Read the full article below:
Written by: Kaya ter Burg
One of the key components of the SeaClear2.0 system is the MiniTortuga. The MiniTortuga is a remotely operated vehicle (ROV) whose task is to scan the seabed to discover where the litter is located and what type of litter it is. In order for the MiniTortuga to do this, we need to integrate algorithms that can perform marine litter identification and classification. For this, we use deep-learning-based artificial intelligence (AI) techniques.
However, before we can do any deep-learning, we need to have data, a large amount of it. Most deep-learning techniques work by processing huge amounts of data in order to learn a particular task. The neural networks are then able to grasp the patterns that occur in the data and based on this, they can then perform their task autonomously. For the SeaClear2.0 system, this task would be the localization and classification of marine litter. Localization here is knowing where in an image an object occurs. Classification is knowing what type of object it is.
The first step in getting enough data for feeding our neural networks is the actual collection of it. This involves getting out in the water and making camera and sonar videos of the seabed. We want to collect both camera and sonar video simultaneously, so that we can later on use both to detect marine litter. In the videos below, you can see a snippet of the camera and sonar videos we collect for the dataset.
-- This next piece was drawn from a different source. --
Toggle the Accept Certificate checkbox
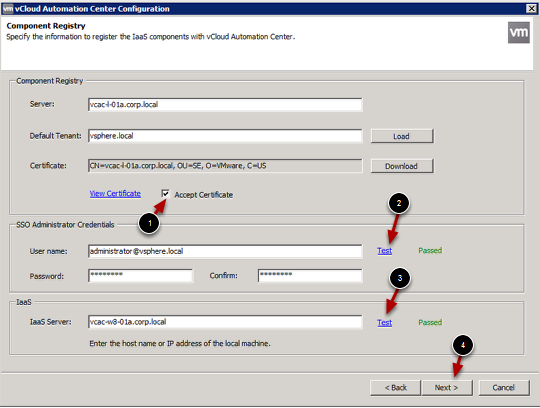165,194
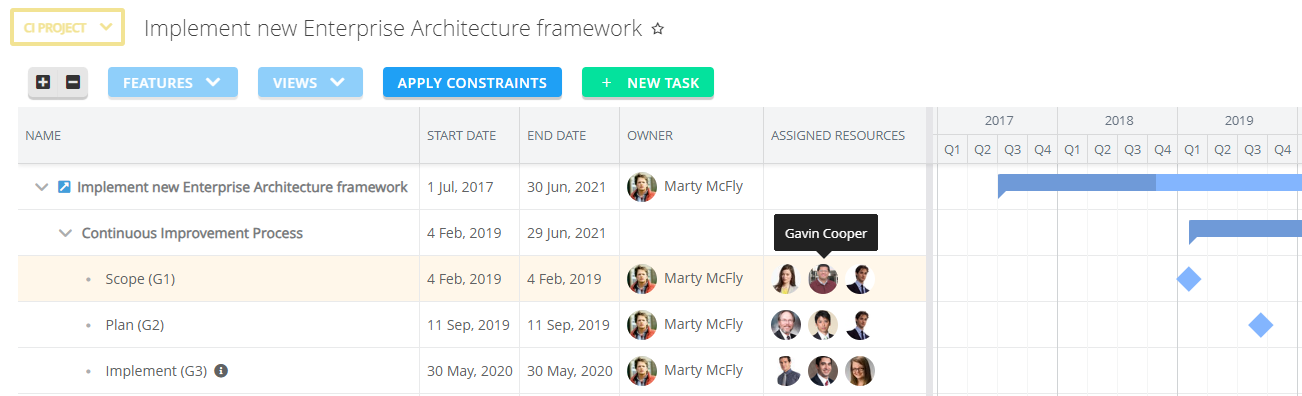Click the APPLY CONSTRAINTS button
1302x396 pixels.
pyautogui.click(x=472, y=83)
Data is collected from all pilot and demo sites involved in the SeaClear2.0 project, so that we can curate a diverse dataset for our algorithms. This is very important, since the differences in the underwater environment between locations can be huge! Some example frames all from different locations collected by the SeaClear[1] team are shown below. The turbidity, reflections and colors change drastically. This is one of the main challenges in underwater computer vision. To combat this, we want our algorithms to have seen many different circumstances during training, so that it works well under various conditions, even ones that it might not have seen before. Therefore, we need to collect data from many different locations.
After collection has taken place, we now have camera and sonar videos that contain various marine litter items. However, this “raw” data, as it is called, cannot be used as-is to train our algorithms. We first need to process the videos further. The first processing step is to extract the frames from the video, so that we end up with images.
Then, the most important step is to label the data. This means that we manually annotate all the images with the location and type of the litter objects that occur in each image. The location of the object is denoted by a bounding box, which is the smallest box you can draw around an object without missing any parts of it. Each object also gets a class label, which describes the precise type the object is, such as a plastic bottle. These bounding boxes and class labels are the information we will give to the algorithms in order to teach them how to do this localization and classification autonomously without the need for further human annotations. Labeling the data is a very time-consuming task and it is important to do precisely, since the quality of the annotations is directly tied with the performance of our algorithms after training. For the SeaClear2.0 dataset, we label many different types of litter, animals, plants and ROV parts that might be visible in a frame. That means our algorithms will not only be able to detect marine litter, but also marine flora and fauna. This ensures that the system is able to collect litter without harming the surrounding environment.


The next step is actually using this data for its intended purpose: training neural networks to detect marine litter!
[1] SeaClear2.0 builds on the work implemented within the Horizon 2020-funded project SeaClear, which developed the first autonomous robotic system for seafloor litter collection and ended in December 2023.